─── RECORDED DATA

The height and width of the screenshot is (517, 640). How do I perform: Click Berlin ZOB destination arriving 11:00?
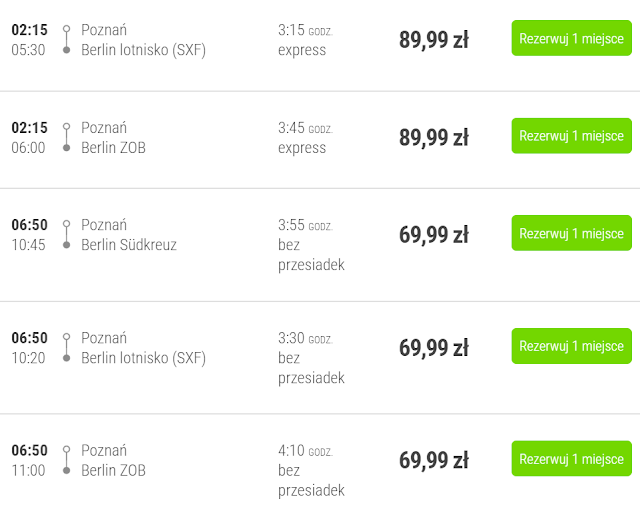113,471
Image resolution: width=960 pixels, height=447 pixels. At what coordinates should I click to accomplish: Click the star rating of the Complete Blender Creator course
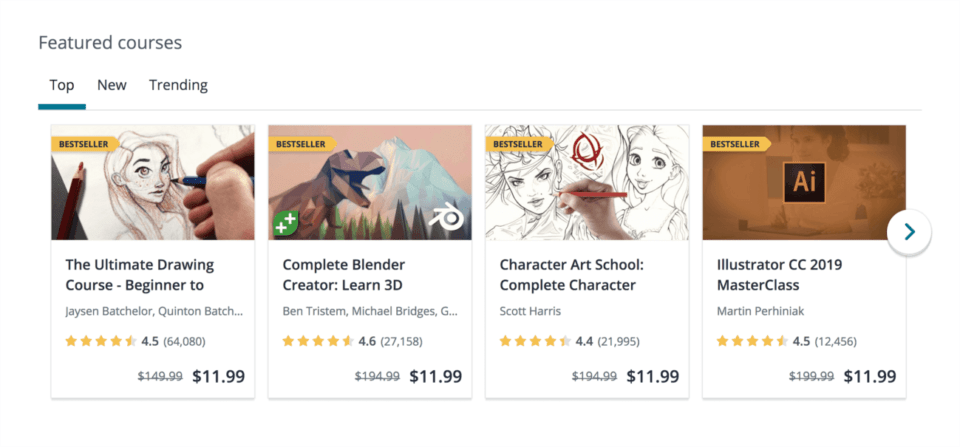click(318, 341)
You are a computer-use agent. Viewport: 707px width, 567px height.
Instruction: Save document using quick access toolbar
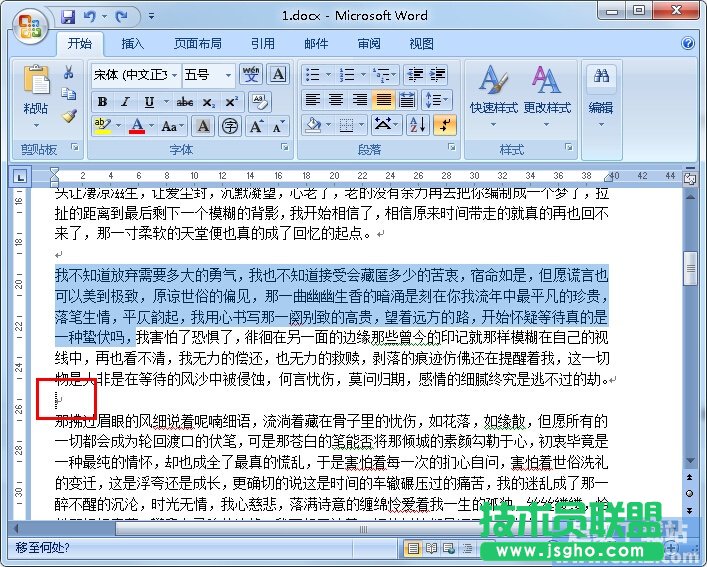(x=68, y=17)
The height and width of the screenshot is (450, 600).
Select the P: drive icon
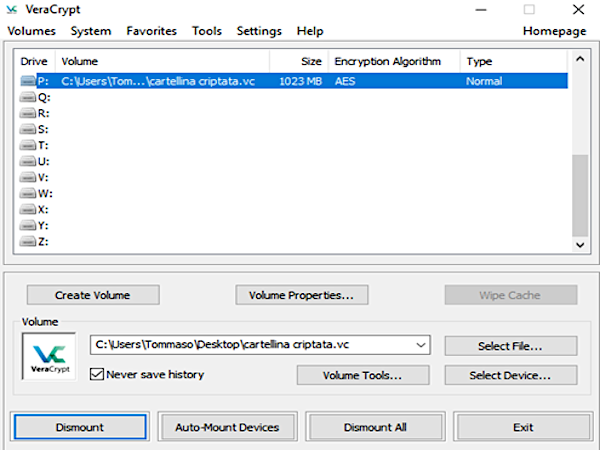[28, 81]
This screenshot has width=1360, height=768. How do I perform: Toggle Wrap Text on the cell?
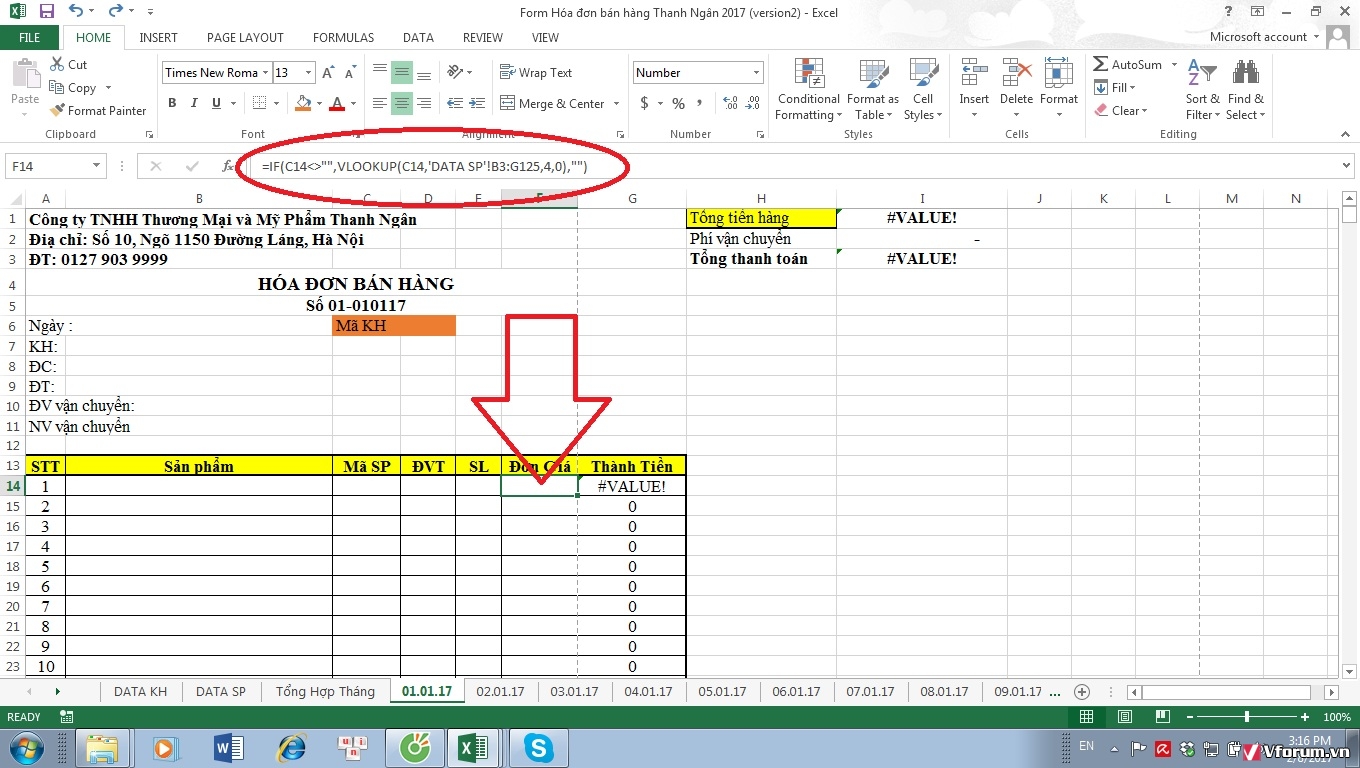click(536, 73)
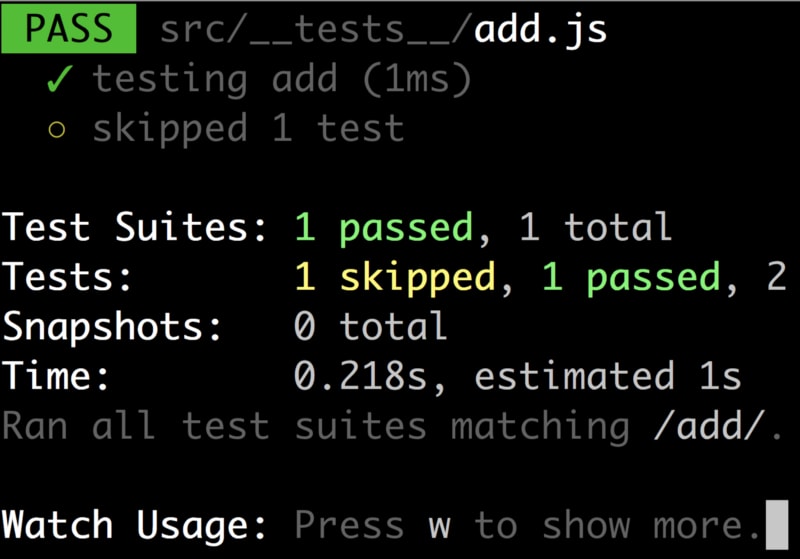Open the add.js file name
Image resolution: width=800 pixels, height=559 pixels.
[x=540, y=30]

──────

Give an exact copy of the material, leaving out every picture.

__REPLY TO THE EXERCISE__:
The height and width of the screenshot is (517, 640). How do I perform: Click Berlin ZOB destination arriving 11:00?
113,471
Image resolution: width=960 pixels, height=447 pixels. At what coordinates should I click to accomplish: Click the star rating of the Complete Blender Creator course
click(318, 341)
You are a computer-use agent. Viewport: 707px width, 567px height.
Instruction: Save document using quick access toolbar
(x=68, y=17)
The height and width of the screenshot is (450, 600).
Select the P: drive icon
[28, 81]
This screenshot has width=1360, height=768. How do I perform: Toggle Wrap Text on the cell?
click(536, 73)
Open the add.js file name
Image resolution: width=800 pixels, height=559 pixels.
[x=540, y=30]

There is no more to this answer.